As I continue to ponder that, I thought I would share some recent happenings:
My poems “Youth” and “To Silence” were recently published in the latest issue of Pangyrus along with a short statement on their origins and meaning in a new manuscript.
This week I’m excited to share two poems from Lisa Summe’s upcoming collection, Say It Hurts (YesYes Books). This collection is due out on January 15th and is currently available for pre-order.
Here’s a brief description of the forthcoming collection:
Say It Hurts grapples with queerness, love, grief, masculinity, coming of age, and coming out in the context of cultural violence rooted in misogyny and familial violence rooted in catholicism. In these poems joy and loss hold hands—at sleepovers and haircuts, at symphonies and haunted mazes, among fathers, on dating apps, during car sex, in matching tattoos, on Pinterest boards, at funerals. Lisa Summe’s debut collection queers the love poem by demanding that the whole story be told—what it means to love, to grieve, and to heal by saying it out loud.
About Say It Hurts
One thing I’m continually impressed by in Lisa Summe’s work is the range of lyric voice she’s able to tap into. From direct intensity to nuanced, meditative insight, there’s always an emotional pulse to her work.
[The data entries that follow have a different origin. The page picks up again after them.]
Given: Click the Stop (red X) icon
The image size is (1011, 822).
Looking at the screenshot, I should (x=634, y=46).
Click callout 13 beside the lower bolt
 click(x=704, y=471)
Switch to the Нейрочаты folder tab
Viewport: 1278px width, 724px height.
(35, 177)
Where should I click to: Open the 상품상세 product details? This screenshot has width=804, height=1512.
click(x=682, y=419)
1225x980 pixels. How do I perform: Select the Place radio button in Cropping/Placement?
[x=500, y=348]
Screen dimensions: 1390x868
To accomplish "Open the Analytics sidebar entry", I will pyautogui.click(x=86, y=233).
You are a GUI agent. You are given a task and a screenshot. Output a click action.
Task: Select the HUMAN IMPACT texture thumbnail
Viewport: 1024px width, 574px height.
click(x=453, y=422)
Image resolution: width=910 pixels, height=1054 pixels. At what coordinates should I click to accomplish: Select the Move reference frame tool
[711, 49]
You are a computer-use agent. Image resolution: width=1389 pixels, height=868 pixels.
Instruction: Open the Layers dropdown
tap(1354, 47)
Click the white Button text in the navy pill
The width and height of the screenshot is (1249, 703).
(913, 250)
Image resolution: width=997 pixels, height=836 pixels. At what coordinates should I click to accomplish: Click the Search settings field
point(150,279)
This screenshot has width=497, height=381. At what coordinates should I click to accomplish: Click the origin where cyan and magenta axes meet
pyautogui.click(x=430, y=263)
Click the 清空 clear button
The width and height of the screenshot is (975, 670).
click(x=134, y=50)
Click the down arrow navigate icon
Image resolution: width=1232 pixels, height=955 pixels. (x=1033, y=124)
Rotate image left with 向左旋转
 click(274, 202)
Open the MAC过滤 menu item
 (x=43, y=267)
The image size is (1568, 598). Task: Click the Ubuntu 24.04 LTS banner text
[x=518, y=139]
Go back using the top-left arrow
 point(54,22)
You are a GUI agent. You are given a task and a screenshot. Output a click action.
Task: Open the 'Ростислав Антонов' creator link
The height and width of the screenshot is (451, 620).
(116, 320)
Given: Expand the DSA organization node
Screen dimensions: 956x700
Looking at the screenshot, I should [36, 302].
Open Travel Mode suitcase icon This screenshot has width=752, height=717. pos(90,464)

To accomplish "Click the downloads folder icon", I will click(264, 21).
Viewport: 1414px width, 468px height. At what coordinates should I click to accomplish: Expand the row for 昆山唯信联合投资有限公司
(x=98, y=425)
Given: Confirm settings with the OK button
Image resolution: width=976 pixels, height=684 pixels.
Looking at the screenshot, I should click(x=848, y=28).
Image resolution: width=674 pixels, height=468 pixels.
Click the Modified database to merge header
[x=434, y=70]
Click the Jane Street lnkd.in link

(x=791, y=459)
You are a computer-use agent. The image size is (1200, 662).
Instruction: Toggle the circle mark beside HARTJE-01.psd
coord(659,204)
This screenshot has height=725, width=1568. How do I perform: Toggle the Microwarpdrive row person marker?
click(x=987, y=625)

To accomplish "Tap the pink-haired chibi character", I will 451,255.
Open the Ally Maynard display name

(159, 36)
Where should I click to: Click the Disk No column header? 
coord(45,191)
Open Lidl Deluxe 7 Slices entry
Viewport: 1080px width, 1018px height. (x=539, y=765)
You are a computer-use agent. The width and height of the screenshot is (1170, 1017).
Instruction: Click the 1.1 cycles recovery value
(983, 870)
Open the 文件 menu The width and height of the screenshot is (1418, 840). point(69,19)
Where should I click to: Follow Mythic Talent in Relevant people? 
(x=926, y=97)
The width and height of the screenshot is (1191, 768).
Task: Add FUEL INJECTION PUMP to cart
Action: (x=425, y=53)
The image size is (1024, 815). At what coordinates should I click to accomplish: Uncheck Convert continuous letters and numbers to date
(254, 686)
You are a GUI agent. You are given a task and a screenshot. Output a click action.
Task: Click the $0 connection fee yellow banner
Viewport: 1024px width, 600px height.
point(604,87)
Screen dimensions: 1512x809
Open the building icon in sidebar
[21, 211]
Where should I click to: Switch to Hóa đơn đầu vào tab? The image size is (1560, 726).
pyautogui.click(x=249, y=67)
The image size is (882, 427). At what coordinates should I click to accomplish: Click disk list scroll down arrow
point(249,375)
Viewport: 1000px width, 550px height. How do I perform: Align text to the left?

“Always a Man” (below) is an example of direct intensity. The lyric voice charges forth, interrogating the pervasive effects of toxic masculinity in women’s public and private lives. One effect is evoked through the speaker’s stating “I am not the kind of woman,” then using this “not” as a counterpoint to heteronormative examples of “kinds” of women. This reckoning is then forged by the verbal sexual assault women face. Through an example of a hypothetical couple hearing about “sexual assault on the news,” the poem gets to the question: “how many times in a year / do you think you get catcalled.” When this question garners a response “incalculable / like the number of times in a year I stub my toe,” we are as readers hit by a harsh reality. This harsh reality becomes all the more harsh as it occurs within the speaker’s own experience, that the poem has moved from hypothetical example to her referencing “my coworker or sister or best friend.” The poem continues listing various instances of women being catcalled, illuminating the opening line’s counterpoint through indirection. What develops in the first half of the poem is the harsh reality of straight and straight-presenting women in heteronormative society. The poem takes a turn with the line “but there is always a man” which takes us back to the title, its implied binary, and the interrogation via the poem of said binary. The speaker goes from detailing the effects of catcalls to sharing her experience of outright threats of violence. The poem ends on a note that makes clear how insidious misogonynistic subjugation is in women’s lives, queer or straight.
In “Your Pinterest Board Called Wedding” (also below), nuanced, meditative insight is created through the speaker’s reflection as she goes through an inventory of the title’s Pinterest board of an ex. Through this inventory, we get a variety of images and details whose emotional poignancy works through juxtaposition. For example, early on the speaker notes “so / you want an oval engagement ring” and follows that up with “my grief / circling around: coming back as bird.” This braiding of metaphor and image creates a palpable pathos, one that stands in direct contrast with the title. Where the mention of social media and the equally “social” weddings imply connection and celebration, the speaker grieves a loss of connection. There remains, however, a faint tone of celebration, the speaker in awe of the beloved even at a physical and societal distance, but this tone is modulated by grief and realization. The formal use of colons throughout this poem help in this modulation of tone, setting the pace while also letting the reading experience be one of rumination, speaker and reader side by side in awe and regret.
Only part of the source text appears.